## YOUR ASSIGNMENT
Set down every line of the data exactly, skipping the pictures.

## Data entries
——————

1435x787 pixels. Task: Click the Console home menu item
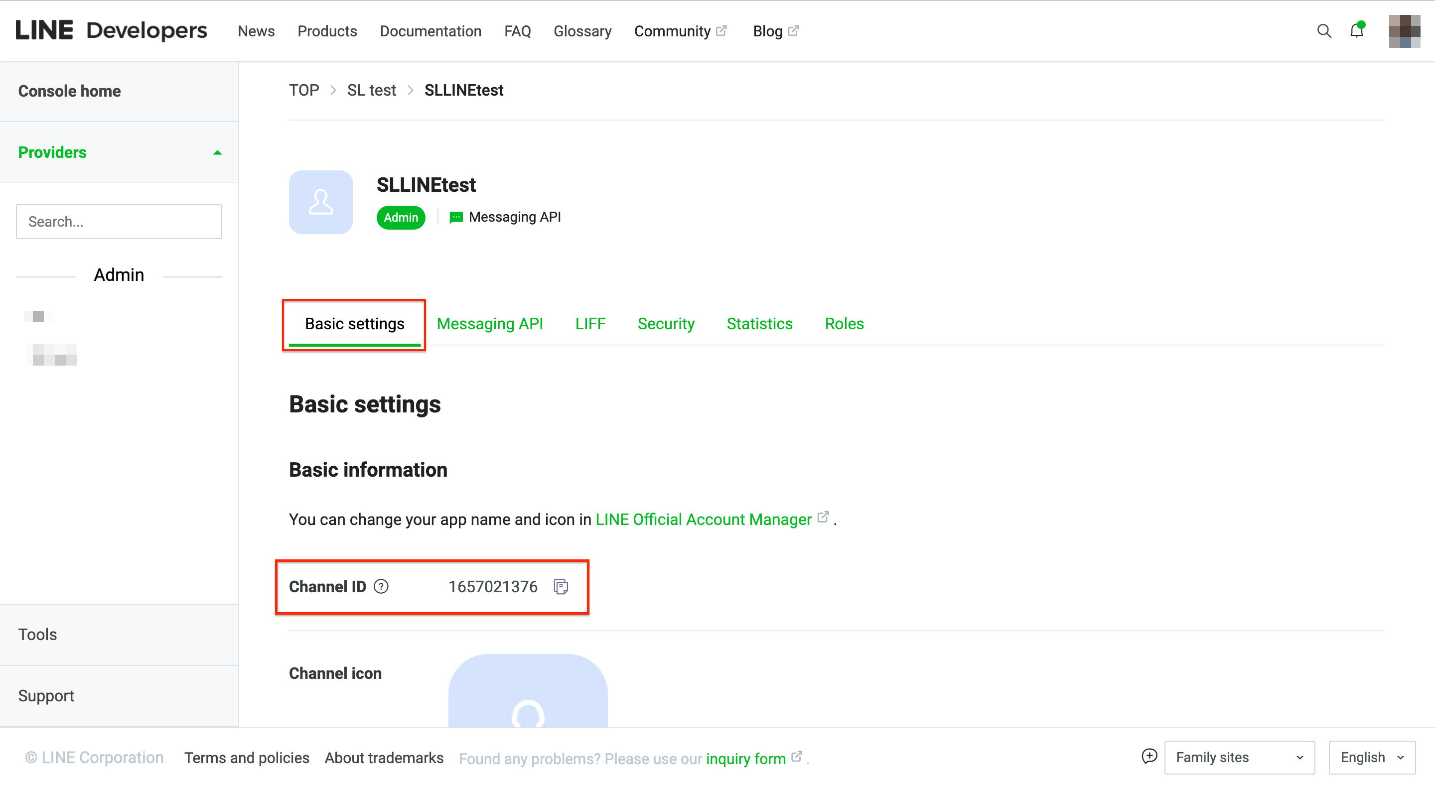point(69,90)
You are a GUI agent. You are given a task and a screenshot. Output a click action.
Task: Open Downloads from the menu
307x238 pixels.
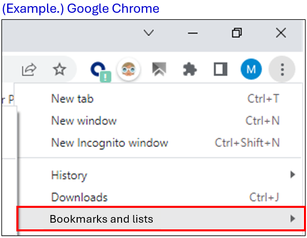click(x=79, y=197)
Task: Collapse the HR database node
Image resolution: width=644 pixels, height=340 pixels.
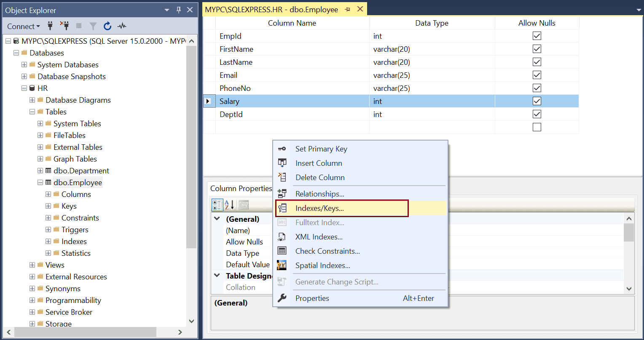Action: click(24, 88)
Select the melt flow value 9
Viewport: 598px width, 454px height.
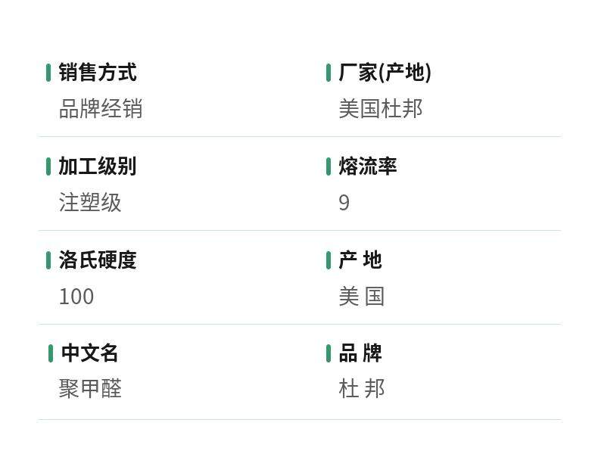(x=344, y=203)
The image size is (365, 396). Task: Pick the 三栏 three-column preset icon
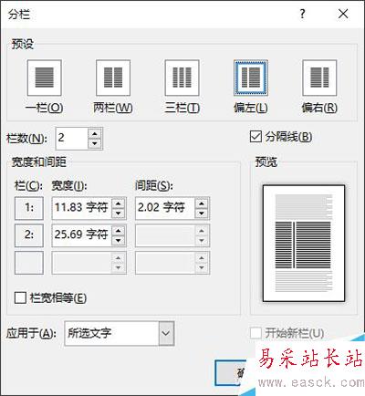coord(182,78)
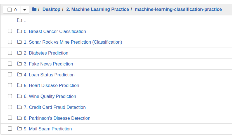
Task: Click the parent directory folder icon
Action: click(19, 20)
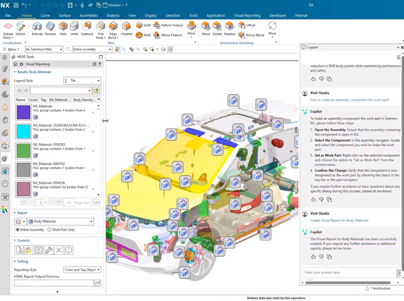Screen dimensions: 404x301
Task: Activate the Chamfer tool
Action: point(126,28)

——————

## RESULT OF THE TASK
1435x787 pixels. Task: Click the Console home menu item
point(69,90)
You are a GUI agent. You are given a task and a screenshot. Output a click action.
Task: Open Downloads from the menu
307x238 pixels.
click(x=79, y=197)
Task: Collapse the HR database node
Image resolution: width=644 pixels, height=340 pixels.
Action: click(24, 88)
Select the melt flow value 9
Viewport: 598px width, 454px height.
(x=344, y=203)
The image size is (365, 396). Task: Pick the 三栏 three-column preset icon
coord(182,78)
Task: Click the parent directory folder icon
Action: click(19, 20)
Screen dimensions: 404x301
Task: Activate the Chamfer tool
Action: point(126,28)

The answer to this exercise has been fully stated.